Task item A -> Reproduce the garlic mustard text exactly, from "Garlic Mustard: Early" down to "County seems inevitable.".
Task item B -> According to the garlic mustard text, how long is the plant's seed viability estimated to last?
Task item C -> Carry on the garlic mustard text from its last sentence.

Garlic Mustard: Early Detection and Rapid Response
arlic mustard is a pervasive weed problem throughout most of the Northern US. This invader is a cool weather biennial native to Europe that immigrants brought with them for an early season edible green and medicinal herb. It has since flourished, taking over understory ground cover in forests and disturbed sites. According to ODA, this weed is in limited distribution in Hood River, Clackamas, Columbia, Polk and Tillamook counties and abundant in Multnomah County. Unfortunately, its spread in Yamhill County seems inevitable.
This weed is an early bloomer and usually begins flowering in April and May. The plant has a 2 year life cycle with a first year rosette stage and a second year flowering stage. It can thrive in both sun and shade and is usually found in disturbed understory forest habitats. Garlic mustard only spreads through seed distribution and seed viability is estimated to last around 5-7 years. It has allelopathic traits, poisoning the soil around it, which depresses growth of surrounding competition. In fact, it has been estimated that Garlic Mustard patches can grow in size about 20 ft a year. First year rosettes are usually low to the ground with 3-4 kidney shaped, scallop edged leaves that resemble the native fringecup. In its second year it can grow to be 1-4 ft tall in maturity with little white flowers with 4 separate petals that form a distinct cross. True to its name, its leaves and stems smell like garlic when crushed.

Extracted records ->

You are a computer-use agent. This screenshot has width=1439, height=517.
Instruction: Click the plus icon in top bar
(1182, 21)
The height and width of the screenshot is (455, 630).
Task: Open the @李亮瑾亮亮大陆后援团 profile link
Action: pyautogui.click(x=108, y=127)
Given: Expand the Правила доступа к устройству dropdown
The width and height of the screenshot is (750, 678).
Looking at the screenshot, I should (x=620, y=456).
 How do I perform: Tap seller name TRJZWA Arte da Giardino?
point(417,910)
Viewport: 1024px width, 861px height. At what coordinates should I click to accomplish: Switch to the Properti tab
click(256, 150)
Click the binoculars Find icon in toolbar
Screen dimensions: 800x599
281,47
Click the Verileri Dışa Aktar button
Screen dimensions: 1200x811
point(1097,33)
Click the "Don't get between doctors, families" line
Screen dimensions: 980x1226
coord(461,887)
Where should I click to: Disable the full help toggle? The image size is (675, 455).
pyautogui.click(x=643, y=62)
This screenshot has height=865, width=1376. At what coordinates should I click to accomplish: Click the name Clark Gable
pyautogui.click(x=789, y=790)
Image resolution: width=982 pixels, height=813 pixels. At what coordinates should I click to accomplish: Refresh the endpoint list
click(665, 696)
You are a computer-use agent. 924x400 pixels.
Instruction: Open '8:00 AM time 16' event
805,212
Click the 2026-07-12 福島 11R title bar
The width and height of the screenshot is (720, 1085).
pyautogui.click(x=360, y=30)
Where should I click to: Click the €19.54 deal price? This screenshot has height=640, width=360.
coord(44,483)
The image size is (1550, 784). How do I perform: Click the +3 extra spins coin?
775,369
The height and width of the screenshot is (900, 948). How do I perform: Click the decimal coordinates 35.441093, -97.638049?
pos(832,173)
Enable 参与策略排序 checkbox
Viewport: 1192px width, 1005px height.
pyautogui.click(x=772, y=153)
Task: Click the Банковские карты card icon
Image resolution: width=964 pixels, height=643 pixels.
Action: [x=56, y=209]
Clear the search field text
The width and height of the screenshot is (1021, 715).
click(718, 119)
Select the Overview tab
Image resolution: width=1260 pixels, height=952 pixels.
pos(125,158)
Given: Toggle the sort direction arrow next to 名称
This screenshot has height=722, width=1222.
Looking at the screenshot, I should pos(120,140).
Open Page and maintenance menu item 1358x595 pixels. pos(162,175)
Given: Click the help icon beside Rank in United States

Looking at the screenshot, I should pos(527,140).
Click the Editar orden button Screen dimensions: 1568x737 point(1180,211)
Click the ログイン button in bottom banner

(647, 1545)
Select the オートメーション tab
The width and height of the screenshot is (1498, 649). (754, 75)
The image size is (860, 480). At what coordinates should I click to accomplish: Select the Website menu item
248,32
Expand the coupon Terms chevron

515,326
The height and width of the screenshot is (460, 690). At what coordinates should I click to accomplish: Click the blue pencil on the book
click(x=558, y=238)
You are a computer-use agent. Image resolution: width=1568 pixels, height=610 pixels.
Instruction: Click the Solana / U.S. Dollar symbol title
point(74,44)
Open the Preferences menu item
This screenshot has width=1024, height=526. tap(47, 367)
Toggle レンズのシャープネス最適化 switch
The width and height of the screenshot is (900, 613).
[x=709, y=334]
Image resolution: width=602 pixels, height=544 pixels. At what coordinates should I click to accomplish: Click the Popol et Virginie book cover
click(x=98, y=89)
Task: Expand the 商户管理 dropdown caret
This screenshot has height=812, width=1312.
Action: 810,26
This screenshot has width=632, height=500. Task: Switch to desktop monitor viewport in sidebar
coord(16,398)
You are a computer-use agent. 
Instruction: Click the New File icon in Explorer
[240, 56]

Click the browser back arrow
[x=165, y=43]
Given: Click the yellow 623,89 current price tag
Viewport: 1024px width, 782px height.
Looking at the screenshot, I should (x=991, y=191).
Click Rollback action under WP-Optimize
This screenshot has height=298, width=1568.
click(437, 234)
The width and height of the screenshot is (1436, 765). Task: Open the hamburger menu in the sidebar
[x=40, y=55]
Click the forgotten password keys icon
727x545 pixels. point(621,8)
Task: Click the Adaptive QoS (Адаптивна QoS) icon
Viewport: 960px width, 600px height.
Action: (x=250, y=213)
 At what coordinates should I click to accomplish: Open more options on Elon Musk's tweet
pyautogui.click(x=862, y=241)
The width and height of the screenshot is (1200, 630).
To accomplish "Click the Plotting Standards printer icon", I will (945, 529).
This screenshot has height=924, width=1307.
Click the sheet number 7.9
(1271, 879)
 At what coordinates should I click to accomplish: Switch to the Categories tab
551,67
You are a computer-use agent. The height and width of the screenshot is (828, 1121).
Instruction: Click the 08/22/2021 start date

Output A ->
Garlic Mustard: Early Detection and Rapid Response
arlic mustard is a pervasive weed problem throughout most of the Northern US. This invader is a cool weather biennial native to Europe that immigrants brought with them for an early season edible green and medicinal herb. It has since flourished, taking over understory ground cover in forests and disturbed sites. According to ODA, this weed is in limited distribution in Hood River, Clackamas, Columbia, Polk and Tillamook counties and abundant in Multnomah County. Unfortunately, its spread in Yamhill County seems inevitable.

Output B -> Around 5-7 years.

Output C ->
Garlic mustard can be hand pulled if seen, but should be disposed of in bags because seeds can continue to ripen after plants are pulled. Any root fragments left behind will most likely resprout, which means sites will need to be monitored after weeds have been pulled. Mowing is NOT an effective control of Garlic Mustard because this will encourage the plant to bolt and may lead to additional seed head creation. This is especially true after seeds are present (May – September) and will actually lead to greater infestations. Chemical application is encouraged in April or May when the plant is bolting or beginning to flower which can be problematic if there is wet spring weather.
If spotted in Yamhill County, we urge you to report it immediately to the Invasive Species Hotline (1-866-INVADER). Early detection and rpaid response is critical in limiting this weeds spread into Yamhill county. Please also be aware this summer, especially if you are returning from areas such as Portland or the Columbia River Gorge hiking trails, that this plant is spread by seed. Use trail head boot brushes if they are provided. Please help us keep Yamhill County free of Garlic Mustard!